Mastra uses a dual-licensing model. The core framework, published as the @mastra/core package and a family of companion packages, is released under the Apache License 2.0. The license grants the usual permissions for commercial use, modification, redistribution, and sublicensing, with patent grants and attribution requirements. Most of the framework's surface area, including agents, workflows, tools, memory, evals, the model router, and the framework adapters, sits inside the Apache 2.0 portion of the repository.
A smaller set of enterprise modules lives under directories that are explicitly labeled as enterprise edition code and are governed by a separate Mastra Enterprise License. These modules cover features such as multi-tenant control plane integrations, advanced authentication options, and hosted deployment helpers that ship with the commercial platform. The split is meant to keep the developer-facing core fully open while letting the company sell features that only matter at company scale.
The hosted platform, including the cloud version of Mastra Studio and the Memory Gateway service, is offered as a subscription product with usage-based components. Pricing for the hosted services was announced alongside the Series A in April 2026, with a free tier for individual developers and paid tiers for teams and enterprises. Self-hosting of all open-source components remains supported and is documented as a first-class deployment option.
Reception within the JavaScript and TypeScript developer community has been broadly positive, with most commentary focused on a few recurring themes. The first is the framework's TypeScript ergonomics. Reviewers writing in 2025 and 2026 frequently describe Mastra as the rare AI framework that feels like it was designed in TypeScript rather than ported to it, with end-to-end typing across tools, workflows, and memory, and with Zod schemas threading through the API in a way that catches mistakes at build time rather than runtime.
The second theme is the breadth of bundled tooling. Engineers comparing Mastra to alternatives often single out the fact that observability, evals, and a debugging UI come with the framework rather than as separate paid products. This is treated as a positive by teams that want a single project to handle most of the stack, and as a mixed blessing by teams that already have their own observability or evaluation infrastructure and would prefer a thinner library.
The third theme is API stability.
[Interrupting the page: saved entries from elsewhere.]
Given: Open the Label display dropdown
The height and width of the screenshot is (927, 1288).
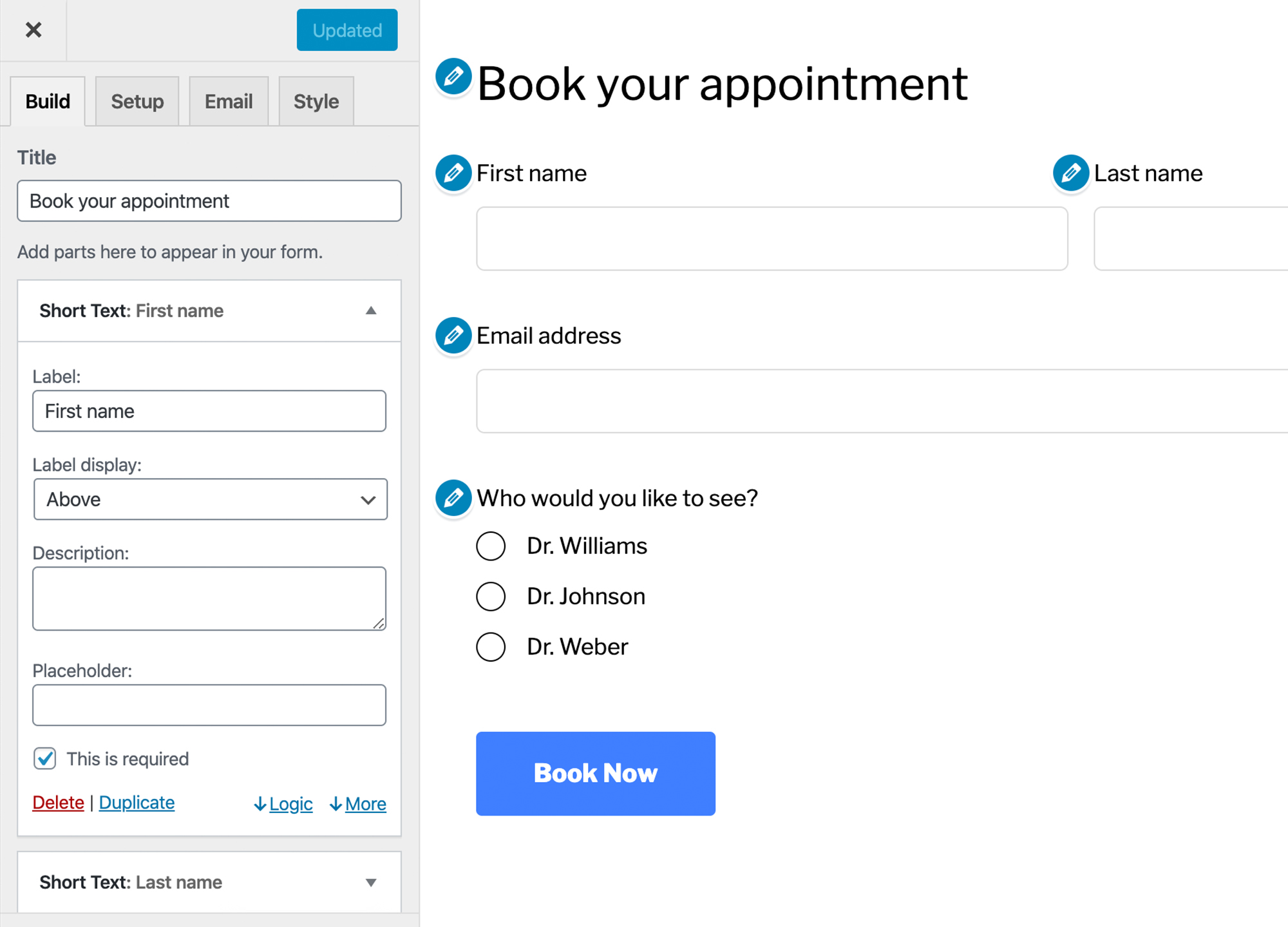Looking at the screenshot, I should click(209, 498).
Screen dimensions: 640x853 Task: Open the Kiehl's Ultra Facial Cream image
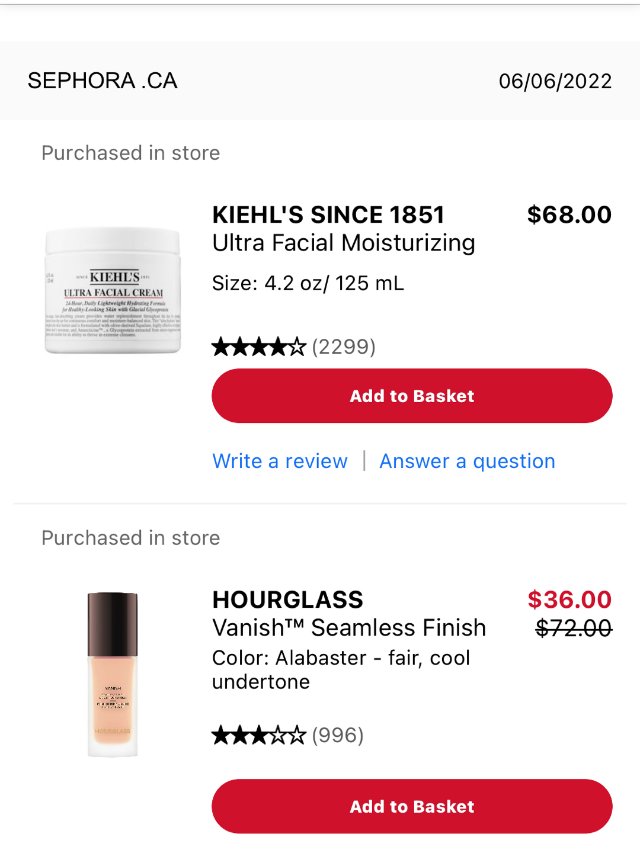click(x=112, y=290)
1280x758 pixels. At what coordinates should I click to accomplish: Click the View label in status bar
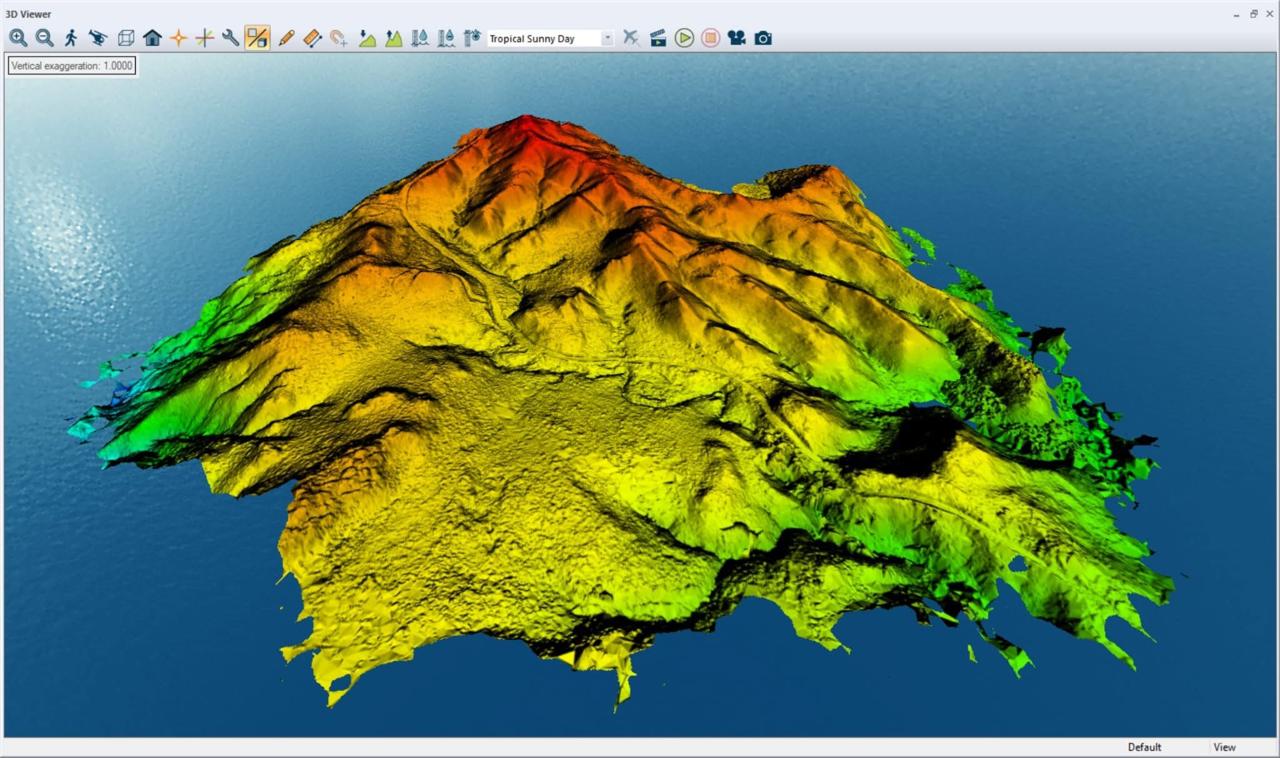[x=1224, y=747]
The frequent API revisions during 2025, while in line with a framework approaching its 1.0 release, produced migration friction for early adopters. The 1.0 stability commitment in January 2026 and the codemod-based migration tooling that shipped with it were generally well received, though some users still describe the framework as moving faster than they would prefer.
Criticism tends to fall in three areas. Some reviewers question whether the framework needs to bundle as much as it does, arguing that the AI SDK plus a few smaller libraries can cover the same ground with less surface area. Others note that the closest competitor in many TypeScript stacks is often a custom internal toolkit, so Mastra has to argue against the cost of writing that toolkit rather than against another vendor. A smaller group raises the usual questions about open core models and the risk of features migrating from open to closed over time. The team has addressed these concerns in blog posts and on podcasts, framing the dual license as a way to keep the framework itself fully open while funding development through hosted services.
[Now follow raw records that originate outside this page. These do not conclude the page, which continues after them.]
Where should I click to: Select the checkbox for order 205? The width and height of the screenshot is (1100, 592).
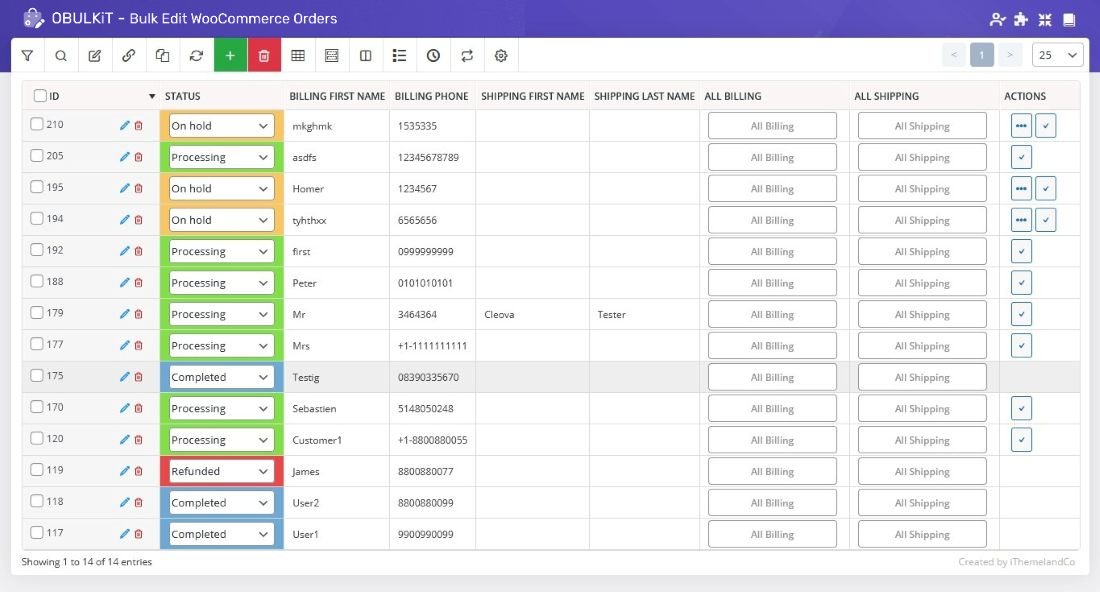point(37,156)
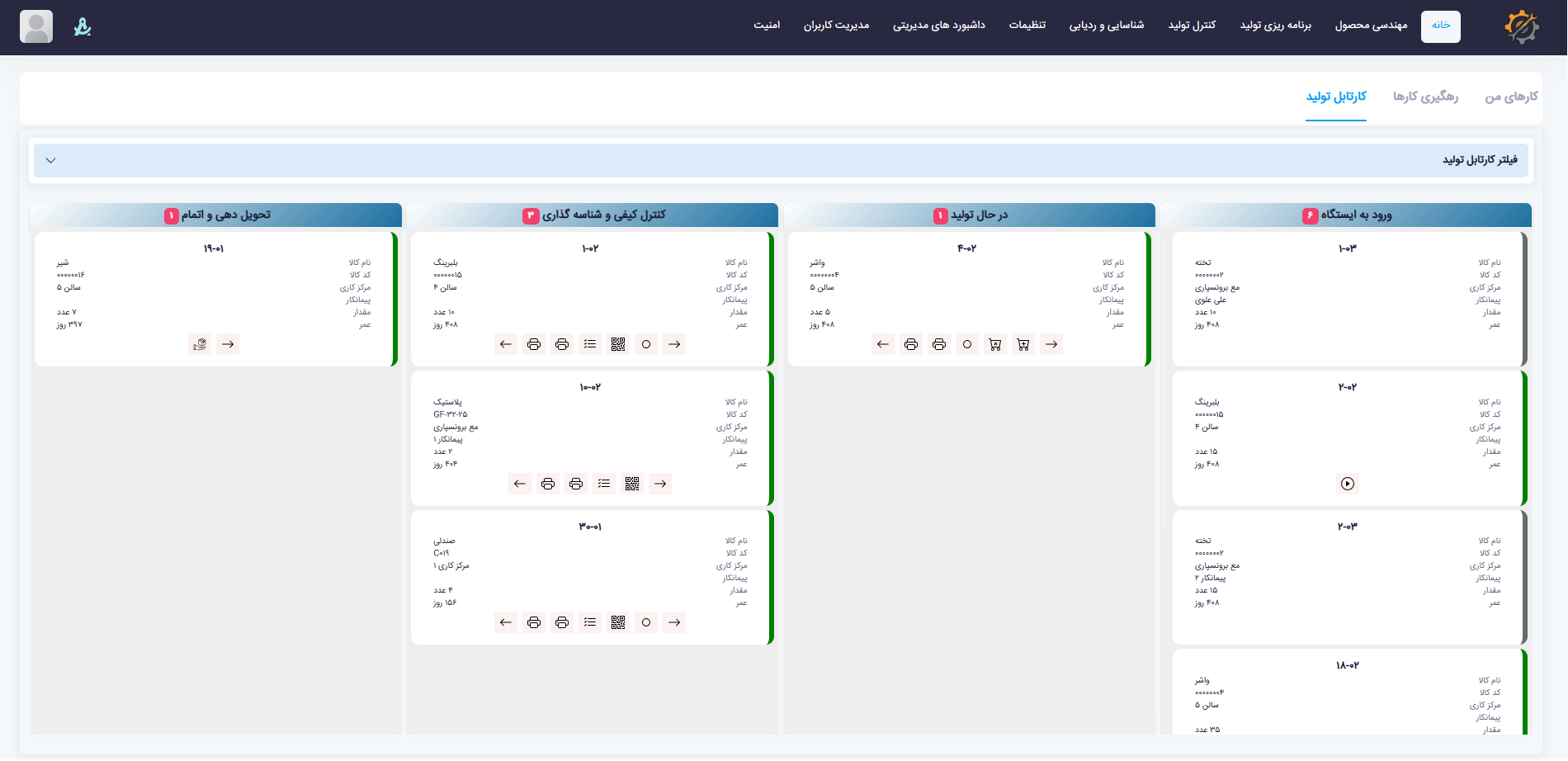
Task: Open the QR code icon on card ۱-۰۲
Action: click(618, 344)
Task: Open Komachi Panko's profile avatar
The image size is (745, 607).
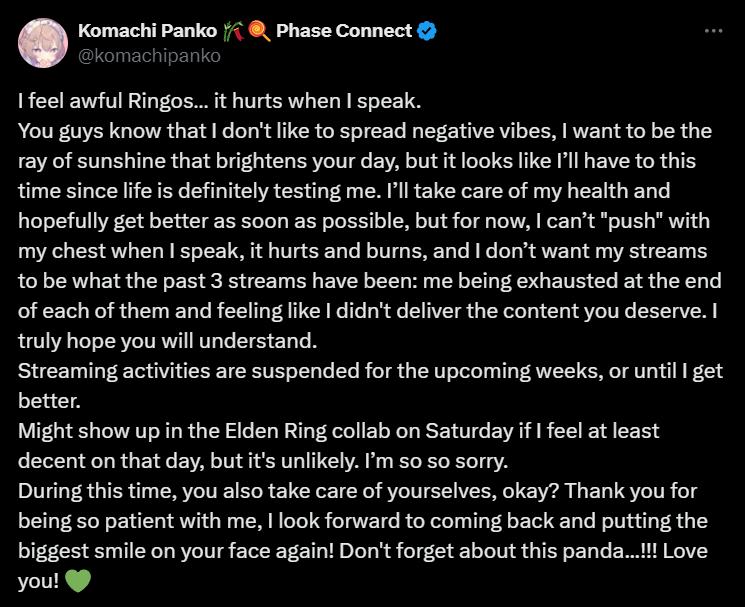Action: 43,43
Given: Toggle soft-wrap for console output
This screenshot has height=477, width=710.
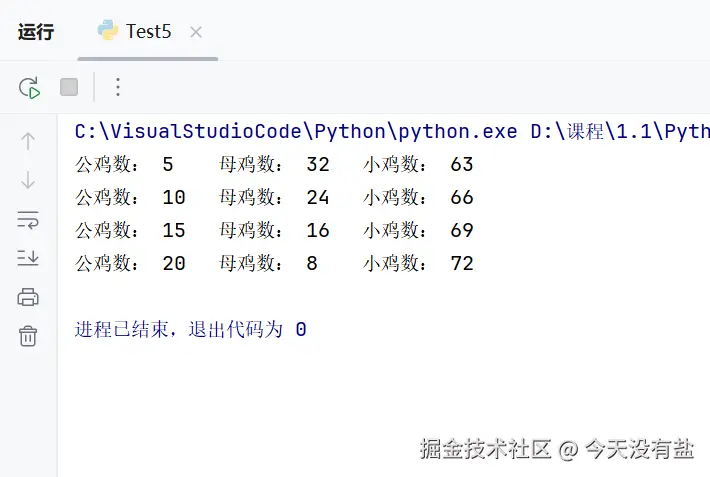Looking at the screenshot, I should [x=28, y=219].
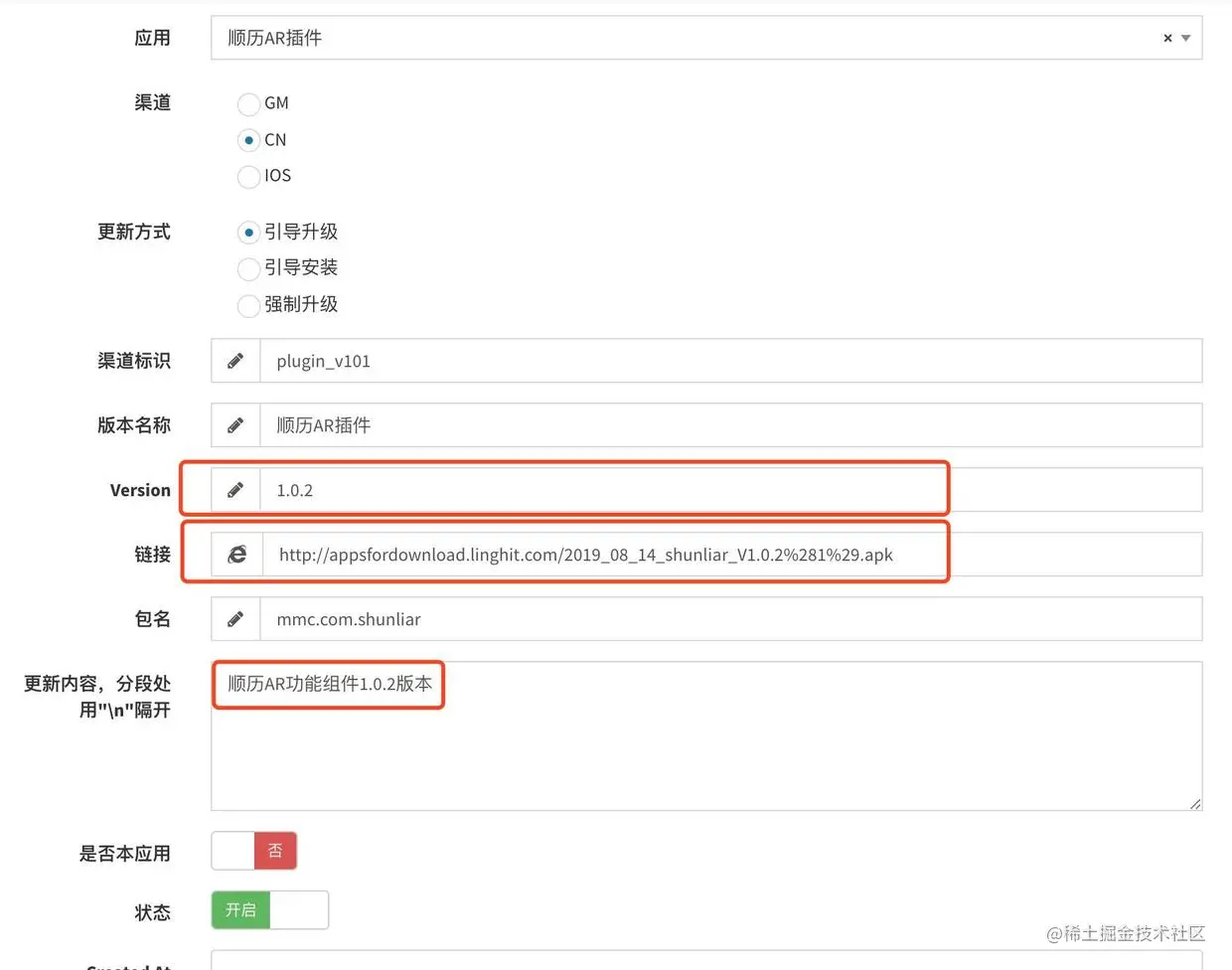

In the broader landscape of agent frameworks in 2026, Mastra is most often described as the default choice for TypeScript projects that need more than a tool-calling loop, with the Vercel AI SDK as the simpler alternative below it and LangChain JS as the heavier alternative above it. Commentators have noted the symmetry: a team that once helped define the React static site era is now trying to define the TypeScript agent era.